The strategic story within Walmart's Q1 results is not in the comparable sales numbers but in the structural evolution of its revenue mix. Global advertising revenues rose 37%, with Walmart U.S. advertising up 36% and Walmart Connect, excluding VIZIO, posting a 44% increase. Global membership fee revenue grew 17.4%, reaching a record first-quarter high in U.S. net additions.

These streams matter to the Investment thesis for a specific reason: they carry materially better unit Economics than traditional retail, allowing the company to absorb cost Inflation without fully passing it through to consumers. Gross Profit rate at the consolidated level improved 6 basis points, led by Walmart U.S., where business and merchandise mix improvements offset higher fuel costs.

Capital Allocation and the Cash Flow Question

The Balance Sheet reflects a company investing aggressively in its own infrastructure. Capital expenditures for the quarter reached USD 6.7 billion, up from USD 5.0 billion in the comparable period, resulting in free cash flow of negative USD 1.9 billion, compared to positive USD 0.4 billion a year earlier. This is not a sign of deterioration in the underlying business but rather a deliberate allocation decision tied to omnichannel build-out, automation, and fulfilment capacity.

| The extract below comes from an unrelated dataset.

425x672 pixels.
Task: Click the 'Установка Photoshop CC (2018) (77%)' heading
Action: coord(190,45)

To fund this investment cycle, Walmart raised USD 4.25 billion in long-term Debt at favourable rates during the quarter. The company's total debt stood at USD 58.1 billion at quarter-end, with cash and equivalents of USD 10.7 billion. Return on Assets was 8.4% for the Trailing Twelve Months, an improvement from 7.5% a year earlier, while Return on Investment eased marginally to 14.9% from 15.3%, reflecting the capital-intensive growth posture.

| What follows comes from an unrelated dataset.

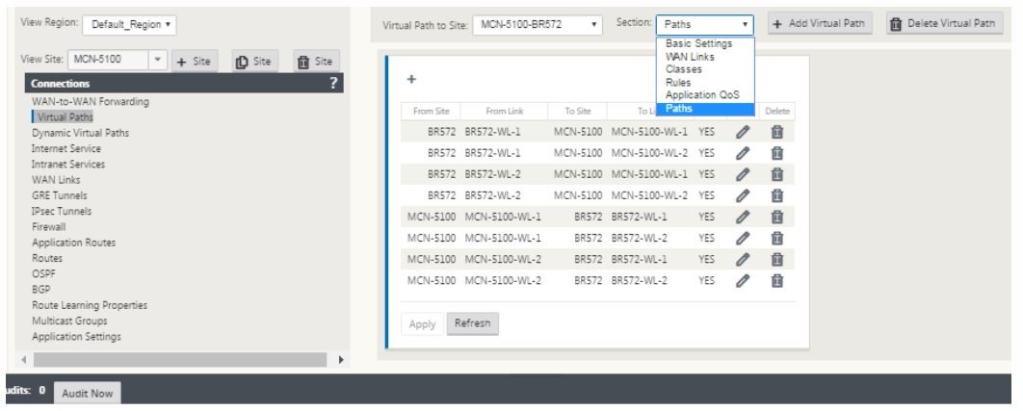Delete the MCN-5100-WL-1 to BR572-WL-1 path

[777, 217]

The company also repurchased USD 2.1 billion of its own shares during the quarter, drawing on the USD 30 billion repurchase authorisation approved in February 2026, of which USD 28.2 billion remains outstanding.

Forward Guidance: Measured Confidence Against a Difficult Backdrop

For the second quarter of fiscal 2027, Walmart projected net sales growth of 4% to 5% in constant currency and adjusted EPS in the range of USD 0.72 to USD 0.74, against a consensus expectation of USD 0.75. Adjusted operating income is expected to grow 7% to 10% in constant currency, which the company's finance Leadership characterised as among the strongest second-quarter guidance it has issued in roughly fifteen years, despite absorbing a USD 175 million fuel-related headwind during Q1 that could widen further in Q2.

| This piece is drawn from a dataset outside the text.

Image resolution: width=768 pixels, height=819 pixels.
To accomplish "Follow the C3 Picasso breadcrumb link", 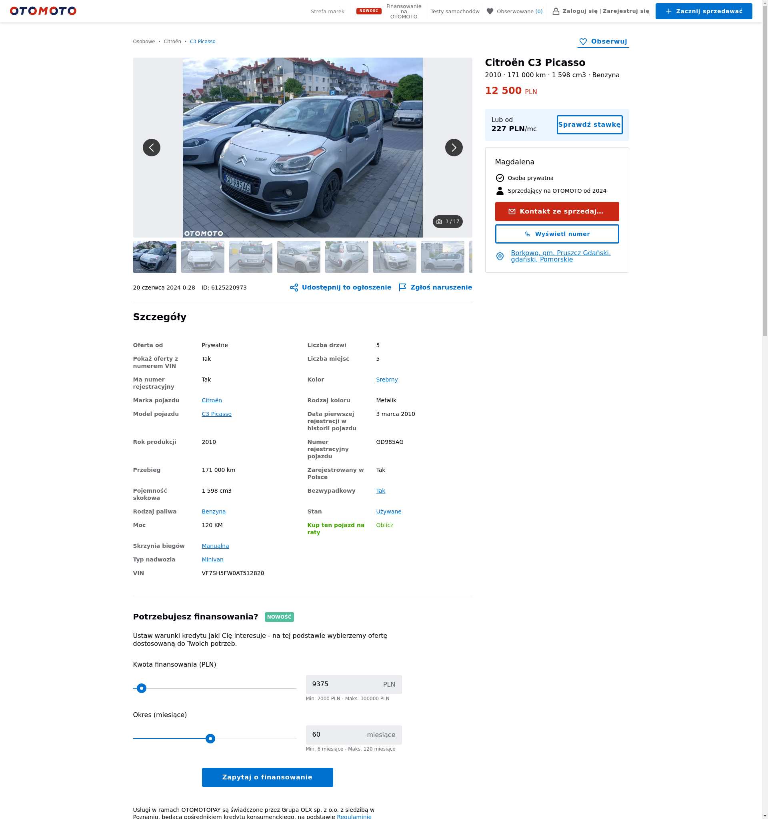I will tap(202, 42).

Full-year fiscal 2027 guidance was reaffirmed without change: net sales growth of 3.5% to 4.5% in constant currency, adjusted operating income growth of 6% to 8%, and adjusted EPS of USD 2.75 to USD 2.85. The guidance explicitly does not assume any benefit from potential IEEPA Tariff refunds, which represents a conservative framing relative to the macro policy environment.

Conclusion

Walmart's Q1 FY2027 results reflect a business executing well under cost pressure. Revenue growth is broad-based, digital channels are gaining structural weight, and high-margin streams are absorbing fuel headwinds that would otherwise compress margins. The forward guidance reset is a measured acknowledgment that the consumer environment is tightening, not a signal of structural weakness. The central question for investors is whether the current capital expenditure cycle translates into durable margin expansion as the omnichannel infrastructure matures.